→ EXCERPTED PASSAGE:
-- Begin --

# Karzai "Very Angry" with Taliban Arrest



## AWP (Mar 16, 2010)

So, our ally is holding secret peace talks with the bad guys and then has the nerve to get pissy with us and Pakistan  when the Pakistanis pick him up? While I'm sure the Pakistanis are playing their usual games of keeping the pot from boiling over, the Afghans need to get a clue.

http://www.foxnews.com/story/0,2933,589405,00.html?test=latestnews



> KABUL —  The Afghan government was holding secret talks with the Taliban's No. 2 when he was captured in Pakistan, and the arrest infuriated President Hamid Karzai, according to one of Karzai's advisers.
> 
> The detention of Mullah Abdul Ghani Baradar — second in the Taliban only to one-eyed Mullah Mohammed Omar — has raised new questions about whether the U.S. is willing to back peace discussions with leaders who harbored the terrorists behind the Sept. 11 attacks.


----------



## Rock42 (Mar 16, 2010)

Karzai is just as corrupt as the Taliban, everyone has a price. He sold his soul a long time ago.


----------



## HOLLiS (Mar 16, 2010)

Kind of like when various agencies are suppose to work together, but have their own agendas, political goals and do not communicate with each other on cooperation.   Too many people have their fingers in making the pie, it will probably come out of the oven as mush.


----------



## pardus (Mar 16, 2010)

Fuck Karzai, sometimes I think that prick is trying to get overthrown or at the least knows he's going to loose sooner or later so is hedging his bets with his new masters.


----------



## varsity (Mar 18, 2010)

HOLLiS said:


> Kind of like when various agencies are suppose to work together, but have their own agendas, political goals and do not communicate with each other on cooperation.   Too many people have their fingers in making the pie, it will probably come out of the oven as mush.


 
You couldn't have put that any better.  I think you just summed up one of the primary problems with the way we do business.


----------

-- End --

→ INFORMATION SHOWN:
-- Begin --

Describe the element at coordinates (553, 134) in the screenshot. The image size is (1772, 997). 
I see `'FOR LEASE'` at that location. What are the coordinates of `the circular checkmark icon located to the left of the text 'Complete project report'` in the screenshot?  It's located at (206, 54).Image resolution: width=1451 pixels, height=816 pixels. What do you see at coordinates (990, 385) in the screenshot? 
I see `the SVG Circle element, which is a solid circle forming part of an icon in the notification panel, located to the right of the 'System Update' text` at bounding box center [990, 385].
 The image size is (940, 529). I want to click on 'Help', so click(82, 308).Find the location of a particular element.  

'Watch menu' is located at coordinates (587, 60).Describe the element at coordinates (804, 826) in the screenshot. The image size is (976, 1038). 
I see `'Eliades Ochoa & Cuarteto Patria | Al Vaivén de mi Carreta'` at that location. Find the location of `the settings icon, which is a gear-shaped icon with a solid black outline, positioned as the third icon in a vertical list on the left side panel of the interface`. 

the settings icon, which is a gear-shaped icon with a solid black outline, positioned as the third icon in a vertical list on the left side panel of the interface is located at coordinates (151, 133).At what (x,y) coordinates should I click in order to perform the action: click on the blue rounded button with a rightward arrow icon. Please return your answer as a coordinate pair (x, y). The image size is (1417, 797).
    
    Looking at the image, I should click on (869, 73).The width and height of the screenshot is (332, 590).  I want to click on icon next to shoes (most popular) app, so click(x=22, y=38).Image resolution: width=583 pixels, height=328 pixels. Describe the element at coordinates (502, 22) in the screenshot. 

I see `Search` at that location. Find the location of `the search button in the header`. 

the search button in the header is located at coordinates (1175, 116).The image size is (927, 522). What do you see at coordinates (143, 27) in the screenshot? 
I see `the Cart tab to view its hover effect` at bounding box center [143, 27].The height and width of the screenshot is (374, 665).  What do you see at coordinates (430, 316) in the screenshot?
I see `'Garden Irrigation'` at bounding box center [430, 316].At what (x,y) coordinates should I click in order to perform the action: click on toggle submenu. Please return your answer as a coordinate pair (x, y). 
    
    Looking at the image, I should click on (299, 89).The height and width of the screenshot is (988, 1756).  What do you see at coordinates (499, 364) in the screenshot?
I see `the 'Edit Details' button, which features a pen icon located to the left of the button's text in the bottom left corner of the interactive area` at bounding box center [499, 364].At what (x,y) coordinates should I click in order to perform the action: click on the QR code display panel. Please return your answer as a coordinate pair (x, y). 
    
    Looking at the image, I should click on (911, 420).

-- End --

→ SET OF TASKS:
1. Decide whether each statement below agrees with the forum thread about Karzai and the Taliban arrest. Answer yes or no for each, and quote the words from the thread that decide it.
(a) The Afghan government was in secret talks with the Taliban's No. 2 at the time of his capture.
(b) Mullah Abdul Ghani Baradar is described as the Taliban's top leader.
(c) The reply posted by varsity disagrees with HOLLiS.
2. Extract the passage of the forum thread about Karzai and the Taliban arrest that runs from "So, our ally" to "get a clue.", copying it word for word.

→ SOLUTIONS IN ORDER:
1.
(a) Yes: "The Afghan government was holding secret talks with the Taliban's No. 2 when he was captured in Pakistan"
(b) No: "second in the Taliban only to one-eyed Mullah Mohammed Omar"
(c) No: "You couldn't have put that any better."

2.
So, our ally is holding secret peace talks with the bad guys and then has the nerve to get pissy with us and Pakistan  when the Pakistanis pick him up? While I'm sure the Pakistanis are playing their usual games of keeping the pot from boiling over, the Afghans need to get a clue.